• **EXERCISE DETAILS**
Instruction for the entries that follow: retype exactly the lines from the line with "Previous (38, 480)" to the line with "Papirani (65, 197)", both included, and omit all others.

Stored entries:
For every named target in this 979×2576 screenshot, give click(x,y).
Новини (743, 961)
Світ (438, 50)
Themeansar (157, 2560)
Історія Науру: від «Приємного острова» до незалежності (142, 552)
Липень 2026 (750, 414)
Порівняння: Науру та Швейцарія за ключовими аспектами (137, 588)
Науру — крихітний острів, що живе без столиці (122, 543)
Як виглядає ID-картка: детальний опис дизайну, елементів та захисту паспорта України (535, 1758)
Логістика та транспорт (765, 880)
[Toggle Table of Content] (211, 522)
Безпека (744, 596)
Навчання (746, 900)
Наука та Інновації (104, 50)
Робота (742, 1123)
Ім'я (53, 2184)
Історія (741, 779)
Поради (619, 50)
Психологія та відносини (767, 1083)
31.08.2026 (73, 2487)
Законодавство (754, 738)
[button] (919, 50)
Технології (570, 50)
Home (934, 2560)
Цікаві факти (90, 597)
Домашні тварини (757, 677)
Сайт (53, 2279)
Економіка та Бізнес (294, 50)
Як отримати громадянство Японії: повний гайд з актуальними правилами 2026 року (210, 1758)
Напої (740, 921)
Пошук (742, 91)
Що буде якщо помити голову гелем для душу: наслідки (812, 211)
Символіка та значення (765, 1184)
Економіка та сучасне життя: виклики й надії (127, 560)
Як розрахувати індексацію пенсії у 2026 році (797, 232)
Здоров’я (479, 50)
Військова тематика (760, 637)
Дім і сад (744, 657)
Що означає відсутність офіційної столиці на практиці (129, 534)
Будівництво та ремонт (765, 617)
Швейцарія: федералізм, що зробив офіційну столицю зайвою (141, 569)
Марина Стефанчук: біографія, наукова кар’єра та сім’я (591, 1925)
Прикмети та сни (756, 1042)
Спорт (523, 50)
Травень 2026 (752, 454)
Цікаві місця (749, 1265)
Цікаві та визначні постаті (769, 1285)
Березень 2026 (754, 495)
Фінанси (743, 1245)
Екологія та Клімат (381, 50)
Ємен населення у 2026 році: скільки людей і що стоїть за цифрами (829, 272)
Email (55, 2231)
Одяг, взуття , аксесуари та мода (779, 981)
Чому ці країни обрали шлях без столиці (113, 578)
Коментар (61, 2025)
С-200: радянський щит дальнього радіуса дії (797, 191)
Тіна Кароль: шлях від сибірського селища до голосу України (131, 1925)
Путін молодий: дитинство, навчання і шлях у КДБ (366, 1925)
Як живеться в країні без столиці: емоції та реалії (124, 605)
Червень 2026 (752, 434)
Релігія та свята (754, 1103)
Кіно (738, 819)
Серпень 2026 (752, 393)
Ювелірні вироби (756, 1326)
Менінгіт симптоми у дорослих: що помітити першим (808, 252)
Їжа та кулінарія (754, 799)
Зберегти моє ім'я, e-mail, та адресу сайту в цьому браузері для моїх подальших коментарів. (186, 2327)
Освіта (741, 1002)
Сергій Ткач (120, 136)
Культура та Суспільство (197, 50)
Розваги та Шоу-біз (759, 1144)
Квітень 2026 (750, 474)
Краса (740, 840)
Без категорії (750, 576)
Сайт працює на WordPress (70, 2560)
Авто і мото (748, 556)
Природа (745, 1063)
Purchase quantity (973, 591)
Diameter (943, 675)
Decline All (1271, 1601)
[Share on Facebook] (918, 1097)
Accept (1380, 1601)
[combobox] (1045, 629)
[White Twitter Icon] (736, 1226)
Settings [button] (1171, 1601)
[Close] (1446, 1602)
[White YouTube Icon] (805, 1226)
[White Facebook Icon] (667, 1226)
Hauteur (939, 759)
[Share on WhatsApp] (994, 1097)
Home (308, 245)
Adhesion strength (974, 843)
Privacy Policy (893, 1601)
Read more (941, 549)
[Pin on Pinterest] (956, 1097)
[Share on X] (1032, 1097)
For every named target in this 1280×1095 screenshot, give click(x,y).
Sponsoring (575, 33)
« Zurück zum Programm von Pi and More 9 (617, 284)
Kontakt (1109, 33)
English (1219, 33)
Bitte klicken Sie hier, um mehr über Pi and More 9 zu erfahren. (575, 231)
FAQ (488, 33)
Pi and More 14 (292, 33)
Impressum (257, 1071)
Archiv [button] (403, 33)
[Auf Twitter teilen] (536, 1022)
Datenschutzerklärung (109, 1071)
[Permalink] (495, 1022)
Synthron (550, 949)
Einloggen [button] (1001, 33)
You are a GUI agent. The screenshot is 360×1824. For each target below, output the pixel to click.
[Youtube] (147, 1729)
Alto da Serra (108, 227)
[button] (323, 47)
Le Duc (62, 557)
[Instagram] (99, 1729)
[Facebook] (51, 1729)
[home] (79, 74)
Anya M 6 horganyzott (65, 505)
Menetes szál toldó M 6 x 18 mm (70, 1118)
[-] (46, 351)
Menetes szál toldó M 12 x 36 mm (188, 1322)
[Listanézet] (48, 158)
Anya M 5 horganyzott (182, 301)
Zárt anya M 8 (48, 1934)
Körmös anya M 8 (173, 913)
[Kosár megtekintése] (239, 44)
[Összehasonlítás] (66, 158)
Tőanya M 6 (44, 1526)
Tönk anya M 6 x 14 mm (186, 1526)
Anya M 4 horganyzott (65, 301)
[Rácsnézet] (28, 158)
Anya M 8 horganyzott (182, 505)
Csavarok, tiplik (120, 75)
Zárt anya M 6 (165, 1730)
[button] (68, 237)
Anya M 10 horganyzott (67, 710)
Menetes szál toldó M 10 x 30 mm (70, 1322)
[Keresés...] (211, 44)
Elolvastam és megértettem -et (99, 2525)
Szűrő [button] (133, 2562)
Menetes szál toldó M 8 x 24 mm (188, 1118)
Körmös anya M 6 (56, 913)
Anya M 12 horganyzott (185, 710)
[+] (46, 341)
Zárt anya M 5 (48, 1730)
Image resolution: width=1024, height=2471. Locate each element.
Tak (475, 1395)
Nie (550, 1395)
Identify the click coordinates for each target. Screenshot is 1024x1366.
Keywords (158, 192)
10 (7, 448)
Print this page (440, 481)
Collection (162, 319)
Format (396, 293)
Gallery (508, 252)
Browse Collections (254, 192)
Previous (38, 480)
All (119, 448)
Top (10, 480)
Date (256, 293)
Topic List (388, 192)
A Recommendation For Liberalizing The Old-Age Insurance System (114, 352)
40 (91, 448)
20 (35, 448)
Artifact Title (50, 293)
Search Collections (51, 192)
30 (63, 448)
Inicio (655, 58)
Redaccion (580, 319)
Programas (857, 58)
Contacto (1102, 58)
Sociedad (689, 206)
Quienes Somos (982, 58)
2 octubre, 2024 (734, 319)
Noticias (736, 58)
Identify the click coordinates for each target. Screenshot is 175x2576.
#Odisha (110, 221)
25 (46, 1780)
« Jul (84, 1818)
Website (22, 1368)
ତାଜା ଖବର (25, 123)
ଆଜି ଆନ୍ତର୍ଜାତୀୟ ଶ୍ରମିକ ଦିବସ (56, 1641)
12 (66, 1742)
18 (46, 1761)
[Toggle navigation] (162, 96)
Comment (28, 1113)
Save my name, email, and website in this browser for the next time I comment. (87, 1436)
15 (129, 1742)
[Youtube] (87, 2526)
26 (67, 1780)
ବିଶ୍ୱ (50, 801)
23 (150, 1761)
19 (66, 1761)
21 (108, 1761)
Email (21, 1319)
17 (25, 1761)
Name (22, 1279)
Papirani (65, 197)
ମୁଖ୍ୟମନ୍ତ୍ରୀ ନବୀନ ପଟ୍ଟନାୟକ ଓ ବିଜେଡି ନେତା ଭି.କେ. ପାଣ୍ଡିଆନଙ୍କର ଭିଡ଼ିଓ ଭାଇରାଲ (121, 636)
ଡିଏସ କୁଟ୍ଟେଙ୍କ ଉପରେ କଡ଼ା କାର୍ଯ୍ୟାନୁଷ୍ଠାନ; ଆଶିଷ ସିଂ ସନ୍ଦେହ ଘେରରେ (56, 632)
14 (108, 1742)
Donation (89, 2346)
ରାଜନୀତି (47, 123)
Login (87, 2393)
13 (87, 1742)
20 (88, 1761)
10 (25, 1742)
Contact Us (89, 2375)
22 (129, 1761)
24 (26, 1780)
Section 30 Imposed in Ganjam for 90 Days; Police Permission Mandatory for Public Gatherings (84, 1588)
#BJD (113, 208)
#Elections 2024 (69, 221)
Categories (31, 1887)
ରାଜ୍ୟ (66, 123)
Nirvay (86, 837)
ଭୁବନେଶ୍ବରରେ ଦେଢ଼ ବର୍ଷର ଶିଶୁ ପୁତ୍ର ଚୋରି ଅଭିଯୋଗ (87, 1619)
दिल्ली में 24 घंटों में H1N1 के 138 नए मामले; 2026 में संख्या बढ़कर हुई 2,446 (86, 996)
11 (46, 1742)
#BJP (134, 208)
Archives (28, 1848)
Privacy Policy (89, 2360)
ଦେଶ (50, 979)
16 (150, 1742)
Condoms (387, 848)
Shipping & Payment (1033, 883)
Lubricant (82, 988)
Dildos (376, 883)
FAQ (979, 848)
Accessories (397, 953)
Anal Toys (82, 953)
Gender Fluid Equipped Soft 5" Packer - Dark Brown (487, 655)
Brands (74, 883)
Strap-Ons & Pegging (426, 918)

• **ANSWER TO THIS PROBLEM**
Previous (38, 480)
All (119, 448)
Top (10, 480)
Date (256, 293)
Topic List (388, 192)
A Recommendation For Liberalizing The Old-Age Insurance System (114, 352)
40 (91, 448)
20 (35, 448)
Artifact Title (50, 293)
Search Collections (51, 192)
30 (63, 448)
Inicio (655, 58)
Redaccion (580, 319)
Programas (857, 58)
Contacto (1102, 58)
Sociedad (689, 206)
Quienes Somos (982, 58)
2 octubre, 2024 (734, 319)
Noticias (736, 58)
Identify the click coordinates for each target. Screenshot is 175x2576.
#Odisha (110, 221)
25 (46, 1780)
« Jul (84, 1818)
Website (22, 1368)
ତାଜା ଖବର (25, 123)
ଆଜି ଆନ୍ତର୍ଜାତୀୟ ଶ୍ରମିକ ଦିବସ (56, 1641)
12 (66, 1742)
18 (46, 1761)
[Toggle navigation] (162, 96)
Comment (28, 1113)
Save my name, email, and website in this browser for the next time I comment. (87, 1436)
15 (129, 1742)
[Youtube] (87, 2526)
26 (67, 1780)
ବିଶ୍ୱ (50, 801)
23 (150, 1761)
19 (66, 1761)
21 (108, 1761)
Email (21, 1319)
17 (25, 1761)
Name (22, 1279)
Papirani (65, 197)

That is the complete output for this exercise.